(Supplied entries)

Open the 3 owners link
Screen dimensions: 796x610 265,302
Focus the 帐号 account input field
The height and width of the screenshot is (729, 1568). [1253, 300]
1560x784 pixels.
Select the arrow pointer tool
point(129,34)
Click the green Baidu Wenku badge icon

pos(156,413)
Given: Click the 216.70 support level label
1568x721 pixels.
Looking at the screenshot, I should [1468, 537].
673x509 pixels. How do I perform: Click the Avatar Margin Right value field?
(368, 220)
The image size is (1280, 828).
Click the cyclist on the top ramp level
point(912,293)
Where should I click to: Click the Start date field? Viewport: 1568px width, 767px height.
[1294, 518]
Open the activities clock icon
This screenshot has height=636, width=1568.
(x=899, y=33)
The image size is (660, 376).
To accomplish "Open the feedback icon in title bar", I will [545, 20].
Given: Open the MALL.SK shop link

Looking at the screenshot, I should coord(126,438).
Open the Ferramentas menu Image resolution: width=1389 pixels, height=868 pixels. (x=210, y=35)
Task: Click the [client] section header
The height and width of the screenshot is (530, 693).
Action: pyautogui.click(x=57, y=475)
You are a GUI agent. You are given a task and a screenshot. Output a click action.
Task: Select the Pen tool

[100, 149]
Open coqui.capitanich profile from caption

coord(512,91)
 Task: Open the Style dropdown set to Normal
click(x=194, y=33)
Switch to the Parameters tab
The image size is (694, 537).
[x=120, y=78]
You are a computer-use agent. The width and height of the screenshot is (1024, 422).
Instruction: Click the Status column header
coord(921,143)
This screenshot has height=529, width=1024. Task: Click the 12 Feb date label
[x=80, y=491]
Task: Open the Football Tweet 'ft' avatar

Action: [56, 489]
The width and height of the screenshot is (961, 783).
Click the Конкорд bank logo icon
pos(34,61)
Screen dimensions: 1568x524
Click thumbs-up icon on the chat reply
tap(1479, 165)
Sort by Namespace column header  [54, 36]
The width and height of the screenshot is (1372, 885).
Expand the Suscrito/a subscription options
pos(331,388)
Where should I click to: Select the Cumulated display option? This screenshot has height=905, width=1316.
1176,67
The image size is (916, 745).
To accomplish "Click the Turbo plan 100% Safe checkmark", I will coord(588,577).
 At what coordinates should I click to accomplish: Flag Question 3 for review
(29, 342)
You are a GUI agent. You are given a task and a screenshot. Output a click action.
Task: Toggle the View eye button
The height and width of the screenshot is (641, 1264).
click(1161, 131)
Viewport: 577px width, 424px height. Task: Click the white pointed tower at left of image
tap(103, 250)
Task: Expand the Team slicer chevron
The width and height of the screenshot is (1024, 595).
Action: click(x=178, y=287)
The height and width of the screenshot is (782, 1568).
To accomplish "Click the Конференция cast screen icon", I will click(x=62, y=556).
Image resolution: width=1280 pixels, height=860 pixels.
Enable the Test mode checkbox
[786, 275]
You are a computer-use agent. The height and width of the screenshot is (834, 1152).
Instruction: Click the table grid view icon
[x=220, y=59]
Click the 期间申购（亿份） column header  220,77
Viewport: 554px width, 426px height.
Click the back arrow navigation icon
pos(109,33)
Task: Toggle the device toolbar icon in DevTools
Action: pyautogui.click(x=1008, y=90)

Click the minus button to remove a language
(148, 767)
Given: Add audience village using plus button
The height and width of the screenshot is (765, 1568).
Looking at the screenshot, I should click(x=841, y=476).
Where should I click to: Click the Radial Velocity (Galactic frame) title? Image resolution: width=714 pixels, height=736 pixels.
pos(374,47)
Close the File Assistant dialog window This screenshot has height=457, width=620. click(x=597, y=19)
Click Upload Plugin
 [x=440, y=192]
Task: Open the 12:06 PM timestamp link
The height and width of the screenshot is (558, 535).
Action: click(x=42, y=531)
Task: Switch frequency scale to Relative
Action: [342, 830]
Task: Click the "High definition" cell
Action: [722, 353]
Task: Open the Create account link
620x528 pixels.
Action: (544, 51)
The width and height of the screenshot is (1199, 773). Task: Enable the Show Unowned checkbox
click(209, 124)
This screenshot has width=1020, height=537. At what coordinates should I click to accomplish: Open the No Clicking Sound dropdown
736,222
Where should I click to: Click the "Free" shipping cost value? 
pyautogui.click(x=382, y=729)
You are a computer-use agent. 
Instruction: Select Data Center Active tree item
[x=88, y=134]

(End Supplied entries)

Assignment: Repeat every record, exactly as written.

Answer to this exercise:
Open the 3 owners link
Screen dimensions: 796x610 265,302
Focus the 帐号 account input field
The height and width of the screenshot is (729, 1568). [1253, 300]
1560x784 pixels.
Select the arrow pointer tool
point(129,34)
Click the green Baidu Wenku badge icon

pos(156,413)
Given: Click the 216.70 support level label
1568x721 pixels.
Looking at the screenshot, I should [1468, 537].
673x509 pixels. How do I perform: Click the Avatar Margin Right value field?
(368, 220)
The image size is (1280, 828).
Click the cyclist on the top ramp level
point(912,293)
Where should I click to: Click the Start date field? Viewport: 1568px width, 767px height.
[1294, 518]
Open the activities clock icon
This screenshot has height=636, width=1568.
(x=899, y=33)
The image size is (660, 376).
To accomplish "Open the feedback icon in title bar", I will [545, 20].
Given: Open the MALL.SK shop link

Looking at the screenshot, I should coord(126,438).
Open the Ferramentas menu Image resolution: width=1389 pixels, height=868 pixels. (x=210, y=35)
Task: Click the [client] section header
The height and width of the screenshot is (530, 693).
Action: pyautogui.click(x=57, y=475)
You are a GUI agent. You are given a task and a screenshot. Output a click action.
Task: Select the Pen tool

[100, 149]
Open coqui.capitanich profile from caption

coord(512,91)
 Task: Open the Style dropdown set to Normal
click(x=194, y=33)
Switch to the Parameters tab
The image size is (694, 537).
[x=120, y=78]
You are a computer-use agent. The width and height of the screenshot is (1024, 422).
Instruction: Click the Status column header
coord(921,143)
This screenshot has height=529, width=1024. Task: Click the 12 Feb date label
[x=80, y=491]
Task: Open the Football Tweet 'ft' avatar

Action: [56, 489]
The width and height of the screenshot is (961, 783).
Click the Конкорд bank logo icon
pos(34,61)
Screen dimensions: 1568x524
Click thumbs-up icon on the chat reply
tap(1479, 165)
Sort by Namespace column header  [54, 36]
The width and height of the screenshot is (1372, 885).
Expand the Suscrito/a subscription options
pos(331,388)
Where should I click to: Select the Cumulated display option? This screenshot has height=905, width=1316.
1176,67
The image size is (916, 745).
To accomplish "Click the Turbo plan 100% Safe checkmark", I will coord(588,577).
 At what coordinates should I click to accomplish: Flag Question 3 for review
(29, 342)
You are a GUI agent. You are given a task and a screenshot. Output a click action.
Task: Toggle the View eye button
The height and width of the screenshot is (641, 1264).
click(1161, 131)
Viewport: 577px width, 424px height. Task: Click the white pointed tower at left of image
tap(103, 250)
Task: Expand the Team slicer chevron
The width and height of the screenshot is (1024, 595).
Action: click(x=178, y=287)
The height and width of the screenshot is (782, 1568).
To accomplish "Click the Конференция cast screen icon", I will click(x=62, y=556).
Image resolution: width=1280 pixels, height=860 pixels.
Enable the Test mode checkbox
[786, 275]
You are a computer-use agent. The height and width of the screenshot is (834, 1152).
Instruction: Click the table grid view icon
[x=220, y=59]
Click the 期间申购（亿份） column header  220,77
Viewport: 554px width, 426px height.
Click the back arrow navigation icon
pos(109,33)
Task: Toggle the device toolbar icon in DevTools
Action: pyautogui.click(x=1008, y=90)

Click the minus button to remove a language
(148, 767)
Given: Add audience village using plus button
The height and width of the screenshot is (765, 1568).
Looking at the screenshot, I should click(x=841, y=476).
Where should I click to: Click the Radial Velocity (Galactic frame) title? Image resolution: width=714 pixels, height=736 pixels.
pos(374,47)
Close the File Assistant dialog window This screenshot has height=457, width=620. click(x=597, y=19)
Click Upload Plugin
 [x=440, y=192]
Task: Open the 12:06 PM timestamp link
The height and width of the screenshot is (558, 535).
Action: click(x=42, y=531)
Task: Switch frequency scale to Relative
Action: [342, 830]
Task: Click the "High definition" cell
Action: [722, 353]
Task: Open the Create account link
620x528 pixels.
Action: (544, 51)
The width and height of the screenshot is (1199, 773). Task: Enable the Show Unowned checkbox
click(209, 124)
This screenshot has width=1020, height=537. At what coordinates should I click to accomplish: Open the No Clicking Sound dropdown
736,222
Where should I click to: Click the "Free" shipping cost value? 
pyautogui.click(x=382, y=729)
You are a computer-use agent. 
Instruction: Select Data Center Active tree item
[x=88, y=134]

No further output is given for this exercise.